PROCESSO N.º 1150-B/2024
(Apensados os Processos n.º 1151-C/2024 e 1152-D/2024)

Processo Relativo a Partidos Políticos e Coligações de Partidos Políticos
Em nome do Povo, acordam, em Conferência, no Plenário do Tribunal Constitucional:

I. RELATÓRIO

Mussa Nganga, José Chizau e Samuel da Costa Camawe, com os melhores sinais de identificação nos autos, vieram a esta Corte Constitucional, ao abrigo da alínea d) do n.º 1 do artigo 63.º da Lei n.º 3/08, de 17 de Junho – Lei do Processo Constitucional (LPC), intentar a presente acção relativa a partidos políticos e coligações de partidos políticos, contra o Partido de Renovação Social, adiante designado PRS.
Os Requerentes devidamente notificados, apresentaram as suas alegações, constantes de fls. 30-34 dos autos, aludindo em síntese, o que infra arrolamos:

1. Viram rejeitadas as suas candidaturas ao cargo de secretários provinciais do PRS por orientação do Presidente do Partido e candidato único à sua própria sucessão, o que constitui violação dos artigos 57.º da CRA e 14.º dos Estatutos.

2. As comissões preparatórias provinciais das conferências violaram os Estatutos do Partido, designadamente, o número 1 do artigo 41.º que espelha as múltiplas candidaturas, tal como a alínea d) do ponto 11, o ponto 2.1. e o ponto 7.º da Directiva n.º 5/2023 do Secretariado Executivo Nacional, visto que a nível nacional, provincial e municipal todas as candidaturas foram rejeitadas, mantendo-se os secretários do mandato anterior como únicos candidatos à sua própria sucessão.

3. São militantes que cumprem com as suas obrigações, nos termos do artigo 13.º dos Estatutos do PRS, daí que não se pode aceitar que seja uma única pessoa a usufruir do direito de ser permanentemente eleito e aos demais o dever de sempre o eleger.

4. A exclusão dos potenciais candidatos aos diferentes escalões de funções partidárias é um atentado à democracia, ou seja, viola a CRA, a lei e os Estatutos, além de constituir fonte de conflito e instabilidade no partido.
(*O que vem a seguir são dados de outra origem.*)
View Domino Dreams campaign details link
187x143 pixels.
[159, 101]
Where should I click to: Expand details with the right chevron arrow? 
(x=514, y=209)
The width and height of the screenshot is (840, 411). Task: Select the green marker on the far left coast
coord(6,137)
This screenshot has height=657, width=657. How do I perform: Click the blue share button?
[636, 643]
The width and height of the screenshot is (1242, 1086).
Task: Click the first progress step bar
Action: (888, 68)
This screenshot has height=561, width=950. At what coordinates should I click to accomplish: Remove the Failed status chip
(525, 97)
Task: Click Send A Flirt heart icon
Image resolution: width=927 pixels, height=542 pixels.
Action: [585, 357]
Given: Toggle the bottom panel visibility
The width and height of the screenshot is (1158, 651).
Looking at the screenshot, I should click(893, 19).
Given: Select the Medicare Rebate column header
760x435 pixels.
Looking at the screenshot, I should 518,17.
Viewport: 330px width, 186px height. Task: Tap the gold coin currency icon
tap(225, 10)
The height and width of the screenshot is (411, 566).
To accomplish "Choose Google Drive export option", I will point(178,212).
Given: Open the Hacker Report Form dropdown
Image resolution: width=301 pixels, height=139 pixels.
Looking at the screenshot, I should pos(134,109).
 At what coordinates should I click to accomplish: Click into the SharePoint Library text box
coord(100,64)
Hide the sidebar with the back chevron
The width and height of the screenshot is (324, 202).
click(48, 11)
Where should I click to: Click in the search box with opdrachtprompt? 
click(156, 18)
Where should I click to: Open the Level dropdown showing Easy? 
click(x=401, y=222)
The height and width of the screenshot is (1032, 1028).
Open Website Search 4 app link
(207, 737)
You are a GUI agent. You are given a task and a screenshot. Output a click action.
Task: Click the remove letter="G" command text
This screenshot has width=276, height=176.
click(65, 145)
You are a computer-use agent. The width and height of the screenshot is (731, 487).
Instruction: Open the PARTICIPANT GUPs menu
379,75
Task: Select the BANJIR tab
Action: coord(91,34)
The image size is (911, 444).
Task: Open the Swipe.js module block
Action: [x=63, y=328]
5. Os membros da Comissão preparatória das Conferências Provinciais a quem lhes fora incumbida a tarefa de coordenar e executar os trabalhos preparatórios desta foram indicados e impostos pelo candidato único que concorreu a sua própria sucessão e não obedeceu ao previsto na alínea c) do artigo 31.º e na alínea i) do artigo 39.º, ambos dos Estatutos do PRS.

6. Assim, não é da competência do Secretário Provincial cessante criar uma Comissão Provincial para realização da V Conferência, e sim do Comité Provincial do PRS, equiparado a Comité Central, conforme se estabelece nas alíneas b) e i) do artigo 39.º dos Estatutos do PRS.

7. Estabelecem as alíneas a) e c) do artigo 31.º que os delegados a todos os níveis devem ser eleitos em Assembleias de militantes, núcleos, comunais e municipais e o número de delegados e de membros do Comité Nacional são fixados de acordo com a situação política do momento ou qualquer necessidade observada pelo Comité Nacional do PRS.

Os Requerentes terminam pedindo que seja a presente acção julgada procedente e decretada a nulidade das V Conferências Provinciais do PRS de Luanda e do Moxico, ordenando a organização e a realização das assembleias e conferências nos marcos da Constituição e dos Estatutos e que fiquem sem efeito as referidas Conferências Provinciais.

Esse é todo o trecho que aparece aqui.